JOB: Can you set down every one of the entries below word for word, with nothing changed, added, or left out?

[Collected data entries]
--

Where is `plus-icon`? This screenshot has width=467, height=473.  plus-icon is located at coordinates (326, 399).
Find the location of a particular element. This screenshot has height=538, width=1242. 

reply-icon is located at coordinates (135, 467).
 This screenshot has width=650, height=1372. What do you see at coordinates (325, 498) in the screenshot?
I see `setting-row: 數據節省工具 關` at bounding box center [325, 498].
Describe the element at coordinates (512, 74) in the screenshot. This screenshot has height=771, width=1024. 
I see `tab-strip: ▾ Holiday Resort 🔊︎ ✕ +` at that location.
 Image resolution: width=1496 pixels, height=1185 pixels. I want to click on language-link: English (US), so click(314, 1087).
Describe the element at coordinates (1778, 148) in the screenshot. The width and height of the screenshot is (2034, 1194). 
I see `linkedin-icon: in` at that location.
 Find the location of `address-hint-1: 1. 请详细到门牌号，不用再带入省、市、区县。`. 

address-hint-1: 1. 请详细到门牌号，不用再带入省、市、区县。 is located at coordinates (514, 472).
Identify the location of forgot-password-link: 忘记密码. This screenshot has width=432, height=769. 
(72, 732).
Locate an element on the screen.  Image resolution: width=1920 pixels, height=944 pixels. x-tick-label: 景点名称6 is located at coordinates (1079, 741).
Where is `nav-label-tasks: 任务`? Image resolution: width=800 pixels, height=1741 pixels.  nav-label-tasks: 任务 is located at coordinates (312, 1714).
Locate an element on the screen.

--

WRITTEN RESPONSE:
Where is `plus-icon`? This screenshot has width=467, height=473.  plus-icon is located at coordinates (326, 399).
Find the location of a particular element. This screenshot has height=538, width=1242. 

reply-icon is located at coordinates (135, 467).
 This screenshot has width=650, height=1372. What do you see at coordinates (325, 498) in the screenshot?
I see `setting-row: 數據節省工具 關` at bounding box center [325, 498].
Describe the element at coordinates (512, 74) in the screenshot. This screenshot has height=771, width=1024. 
I see `tab-strip: ▾ Holiday Resort 🔊︎ ✕ +` at that location.
 Image resolution: width=1496 pixels, height=1185 pixels. I want to click on language-link: English (US), so click(314, 1087).
Describe the element at coordinates (1778, 148) in the screenshot. The width and height of the screenshot is (2034, 1194). 
I see `linkedin-icon: in` at that location.
 Find the location of `address-hint-1: 1. 请详细到门牌号，不用再带入省、市、区县。`. 

address-hint-1: 1. 请详细到门牌号，不用再带入省、市、区县。 is located at coordinates (514, 472).
Identify the location of forgot-password-link: 忘记密码. This screenshot has width=432, height=769. 
(72, 732).
Locate an element on the screen.  Image resolution: width=1920 pixels, height=944 pixels. x-tick-label: 景点名称6 is located at coordinates (1079, 741).
Where is `nav-label-tasks: 任务`? Image resolution: width=800 pixels, height=1741 pixels.  nav-label-tasks: 任务 is located at coordinates (312, 1714).
Locate an element on the screen.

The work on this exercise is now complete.